(Stored entries)
——

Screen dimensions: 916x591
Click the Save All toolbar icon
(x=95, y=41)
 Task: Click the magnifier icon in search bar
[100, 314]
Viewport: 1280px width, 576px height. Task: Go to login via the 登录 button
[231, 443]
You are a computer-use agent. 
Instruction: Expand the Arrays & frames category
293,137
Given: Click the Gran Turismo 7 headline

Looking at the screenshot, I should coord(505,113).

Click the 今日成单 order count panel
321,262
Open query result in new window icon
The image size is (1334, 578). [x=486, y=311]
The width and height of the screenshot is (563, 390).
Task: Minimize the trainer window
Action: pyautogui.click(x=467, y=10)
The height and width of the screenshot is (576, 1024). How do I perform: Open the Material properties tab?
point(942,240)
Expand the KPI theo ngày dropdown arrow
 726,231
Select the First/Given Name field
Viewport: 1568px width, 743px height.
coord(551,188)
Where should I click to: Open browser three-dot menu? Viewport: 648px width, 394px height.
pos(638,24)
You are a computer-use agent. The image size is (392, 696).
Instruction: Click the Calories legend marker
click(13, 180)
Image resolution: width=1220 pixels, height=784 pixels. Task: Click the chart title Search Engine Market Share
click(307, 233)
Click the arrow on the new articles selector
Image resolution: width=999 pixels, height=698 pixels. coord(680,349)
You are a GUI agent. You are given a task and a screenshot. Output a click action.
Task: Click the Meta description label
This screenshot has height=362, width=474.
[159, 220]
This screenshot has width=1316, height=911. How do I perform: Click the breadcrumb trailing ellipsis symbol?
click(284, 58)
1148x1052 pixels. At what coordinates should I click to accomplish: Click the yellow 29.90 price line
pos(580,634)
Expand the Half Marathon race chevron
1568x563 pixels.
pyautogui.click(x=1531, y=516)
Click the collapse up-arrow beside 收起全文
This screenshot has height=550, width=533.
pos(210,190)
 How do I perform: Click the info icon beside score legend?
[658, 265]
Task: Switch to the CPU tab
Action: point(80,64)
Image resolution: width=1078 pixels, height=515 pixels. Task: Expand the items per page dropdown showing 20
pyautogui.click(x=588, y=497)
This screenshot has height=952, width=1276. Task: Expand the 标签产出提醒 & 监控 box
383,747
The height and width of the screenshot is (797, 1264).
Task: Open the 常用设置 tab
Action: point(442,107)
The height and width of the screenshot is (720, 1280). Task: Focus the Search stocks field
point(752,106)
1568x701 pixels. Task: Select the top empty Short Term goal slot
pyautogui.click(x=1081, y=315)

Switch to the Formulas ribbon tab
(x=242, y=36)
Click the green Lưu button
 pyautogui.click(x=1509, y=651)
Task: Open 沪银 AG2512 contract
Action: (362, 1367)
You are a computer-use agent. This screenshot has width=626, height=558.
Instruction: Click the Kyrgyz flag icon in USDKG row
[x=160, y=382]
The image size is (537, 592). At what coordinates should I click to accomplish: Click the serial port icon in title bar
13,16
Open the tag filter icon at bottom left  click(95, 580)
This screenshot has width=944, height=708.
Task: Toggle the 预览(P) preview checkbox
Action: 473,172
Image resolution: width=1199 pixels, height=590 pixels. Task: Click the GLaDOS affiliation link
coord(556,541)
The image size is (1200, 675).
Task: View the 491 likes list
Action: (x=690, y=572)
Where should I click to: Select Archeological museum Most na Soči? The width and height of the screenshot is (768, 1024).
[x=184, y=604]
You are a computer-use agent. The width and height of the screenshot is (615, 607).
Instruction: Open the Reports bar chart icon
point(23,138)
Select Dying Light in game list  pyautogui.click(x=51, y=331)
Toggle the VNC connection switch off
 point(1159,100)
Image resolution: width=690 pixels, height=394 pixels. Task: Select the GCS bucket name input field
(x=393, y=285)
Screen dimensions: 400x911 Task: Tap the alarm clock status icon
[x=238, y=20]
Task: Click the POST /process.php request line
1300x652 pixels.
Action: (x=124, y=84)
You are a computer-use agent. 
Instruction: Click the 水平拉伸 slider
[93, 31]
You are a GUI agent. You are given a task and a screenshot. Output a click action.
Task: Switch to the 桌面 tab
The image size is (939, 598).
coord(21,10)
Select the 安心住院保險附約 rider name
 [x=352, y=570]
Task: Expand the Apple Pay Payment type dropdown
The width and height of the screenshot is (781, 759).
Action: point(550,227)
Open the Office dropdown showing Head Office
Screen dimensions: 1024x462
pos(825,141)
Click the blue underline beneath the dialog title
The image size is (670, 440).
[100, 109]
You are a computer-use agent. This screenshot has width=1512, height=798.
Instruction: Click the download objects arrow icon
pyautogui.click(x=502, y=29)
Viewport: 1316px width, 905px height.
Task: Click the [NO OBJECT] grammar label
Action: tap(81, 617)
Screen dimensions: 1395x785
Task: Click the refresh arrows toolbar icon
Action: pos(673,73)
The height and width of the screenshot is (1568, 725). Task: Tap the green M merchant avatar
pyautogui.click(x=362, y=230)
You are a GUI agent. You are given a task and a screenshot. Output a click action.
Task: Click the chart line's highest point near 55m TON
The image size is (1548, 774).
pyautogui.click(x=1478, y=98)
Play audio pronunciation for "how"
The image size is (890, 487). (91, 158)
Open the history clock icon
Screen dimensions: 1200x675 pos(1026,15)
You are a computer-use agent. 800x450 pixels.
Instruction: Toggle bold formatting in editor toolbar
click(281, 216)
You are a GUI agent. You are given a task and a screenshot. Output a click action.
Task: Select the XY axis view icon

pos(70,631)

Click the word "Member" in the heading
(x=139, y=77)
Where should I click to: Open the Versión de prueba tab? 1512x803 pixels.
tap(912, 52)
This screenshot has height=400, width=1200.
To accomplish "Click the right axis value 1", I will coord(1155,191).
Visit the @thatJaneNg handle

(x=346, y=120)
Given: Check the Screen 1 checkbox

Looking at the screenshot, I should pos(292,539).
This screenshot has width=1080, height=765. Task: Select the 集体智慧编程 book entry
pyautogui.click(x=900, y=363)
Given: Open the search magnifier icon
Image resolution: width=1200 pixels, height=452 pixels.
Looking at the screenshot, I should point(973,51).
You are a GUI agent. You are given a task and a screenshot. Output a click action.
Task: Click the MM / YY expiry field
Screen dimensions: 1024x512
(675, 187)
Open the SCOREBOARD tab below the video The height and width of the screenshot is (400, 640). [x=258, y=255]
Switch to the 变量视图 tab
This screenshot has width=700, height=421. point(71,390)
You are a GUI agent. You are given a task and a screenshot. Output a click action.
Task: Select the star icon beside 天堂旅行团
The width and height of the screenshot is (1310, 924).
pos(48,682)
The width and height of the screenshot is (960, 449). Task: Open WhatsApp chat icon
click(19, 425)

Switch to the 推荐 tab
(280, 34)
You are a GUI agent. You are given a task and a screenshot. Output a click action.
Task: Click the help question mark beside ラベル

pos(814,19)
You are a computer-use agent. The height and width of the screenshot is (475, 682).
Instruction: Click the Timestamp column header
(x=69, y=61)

——

PROBLEM DESCRIPTION: If a line above holds the word "computer", copy it.

RESPONSE:
You are a computer-use agent. 
You are a computer-use agent. The image size is (392, 696).
You are a computer-use agent. This screenshot has width=626, height=558.
You are a computer-use agent. The width and height of the screenshot is (615, 607).
You are a computer-use agent. 
You are a computer-use agent. This screenshot has width=1512, height=798.
You are a computer-use agent. 800x450 pixels.
You are a computer-use agent. The height and width of the screenshot is (475, 682).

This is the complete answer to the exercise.